▶ _Text excerpt_:
** BEGIN **
The central message is clear: 5G is the key to realizing Magic Leap’s vision—one where spatial computing is part of our everyday lives. But the headset that’s now being sold in some AT&T stores doesn’t actually have any 5G hardware at all, which really convolutes the story the companies are spinning.
The press release does specify that the headset is Wi-Fi only, but in a way that doesn’t at all address the fact that it simultaneously talks about how important 5G is to the future the device is supposed to enable: “The initial launch will operate over a Wi-Fi connection and provide new communication and entertainment experiences at a whole new level.”
Magic Leap didn’t respond to our request for comment on the nature of their 5G messaging and partnership with AT&T.
Ostensibly, AT&T wants people who come into their stores to buy the $2,300 Magic Leap One. But at the same time they’re saying ‘for the real future that we’re promising, you’re going to need to buy another headset that’s equipped with 5G’.
It would have been as if Cingular and Apple talked about how the iPhone was the future of mobile computing, and then launched it exclusively in Cingular stores as a Wi-Fi only product… expecting customers that believed in the vision to later buy another iPhone which actually had cellular connectivity.
This is just another oddity in a string of unclear messaging from Magic Leap’s marketing approach, which from an aesthetic standpoint, looks and feels targeted at consumers, but from a pricing and feature standpoint can’t be considered anything but a development kit.
Magic Leap is no clearer on messaging with developers who are actually understand that the product is a dev kit through and through. One developer I spoke with believes in the future of spatial computing, but feels Magic Leap’s poorly communicated direction makes it a risky platform to seriously consider for anything more than experimentation.
** END **
▶ _Data shown_:
** BEGIN **
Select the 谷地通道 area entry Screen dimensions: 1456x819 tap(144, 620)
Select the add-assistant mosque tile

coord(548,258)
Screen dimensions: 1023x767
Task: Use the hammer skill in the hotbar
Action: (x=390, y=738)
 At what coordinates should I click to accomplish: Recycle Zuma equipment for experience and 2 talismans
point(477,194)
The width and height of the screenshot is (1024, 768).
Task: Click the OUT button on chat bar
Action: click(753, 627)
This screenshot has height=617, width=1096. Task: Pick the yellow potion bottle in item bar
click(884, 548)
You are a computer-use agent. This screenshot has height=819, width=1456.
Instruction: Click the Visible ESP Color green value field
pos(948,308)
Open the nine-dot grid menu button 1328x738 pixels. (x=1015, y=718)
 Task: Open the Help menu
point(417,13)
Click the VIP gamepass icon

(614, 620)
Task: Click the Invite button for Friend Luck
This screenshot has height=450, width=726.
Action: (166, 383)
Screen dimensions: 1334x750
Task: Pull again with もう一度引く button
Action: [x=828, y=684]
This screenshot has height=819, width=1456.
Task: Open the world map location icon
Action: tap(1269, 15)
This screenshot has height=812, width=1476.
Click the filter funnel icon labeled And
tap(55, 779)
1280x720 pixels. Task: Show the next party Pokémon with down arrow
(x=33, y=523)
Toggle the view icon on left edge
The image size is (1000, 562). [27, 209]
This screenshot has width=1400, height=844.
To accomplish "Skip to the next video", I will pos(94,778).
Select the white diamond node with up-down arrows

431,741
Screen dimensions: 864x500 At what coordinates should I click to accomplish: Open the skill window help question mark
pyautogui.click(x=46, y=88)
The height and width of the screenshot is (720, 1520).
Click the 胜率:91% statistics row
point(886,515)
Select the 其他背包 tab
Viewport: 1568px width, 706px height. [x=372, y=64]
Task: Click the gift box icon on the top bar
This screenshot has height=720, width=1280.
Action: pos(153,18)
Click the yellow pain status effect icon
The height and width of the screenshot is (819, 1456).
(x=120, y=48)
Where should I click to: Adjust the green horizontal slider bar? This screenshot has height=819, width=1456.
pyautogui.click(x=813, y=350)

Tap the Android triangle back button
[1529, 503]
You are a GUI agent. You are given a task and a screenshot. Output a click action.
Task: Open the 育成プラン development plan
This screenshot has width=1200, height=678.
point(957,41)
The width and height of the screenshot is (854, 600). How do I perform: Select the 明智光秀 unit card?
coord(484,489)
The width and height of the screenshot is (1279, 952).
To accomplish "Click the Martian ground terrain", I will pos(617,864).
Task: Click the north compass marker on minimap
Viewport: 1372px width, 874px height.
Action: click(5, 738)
** END **
▶ _What is asked_:
[A] According to the Magic Leap and AT&T text, what does the Magic Leap One cost?
[B] Continue the text about Magic Leap's 5G messaging from its last sentence.

▶ _Expected answers_:
[A] $2,300

[B]
“Developing something usually takes a good amount of time. And when you pick a target platform, you’re partnering with that platform. It’s hard to pick Magic Leap as a partner when they won’t share key information with you,” the developer said. “Following someone who shares no information with you and keeps saying ‘Trust me, it’s all gonna work out!’ is often a bad business decision. They share their long term, 10–20 year vision all the time, but refuse to share the year’s vision. A company that wants to build the future needs to do well in the present.”
Magic Leap isn’t the first to try to straddle the line between ‘dev kit’ and ‘consumer ready’ with a new product that’s not ready for prime time because of a lack of compelling content that still needs to be built up by developers.
In 2014, Oculus and Samsung launched the first Gear VR headset which they dubbed the ‘Innovator Edition’ (not dissimilar to Magic Leap One ‘Creator Edition’). And while we were also critical about the companies’ marketing in a grey area, Gear VR was more than 10 times less expensive ($200), and neither company was saying that the headset lacked some essential functionality that would be key to the future they were promising. That made it lower risk for both consumers and developers to buy in. In subsequent years, the headset was upgraded and got more content, and thus lost the ‘Innovator Edition’ tag, but the newer versions were essentially the same device/platform that had been promised to those who bought into the vision from the outset.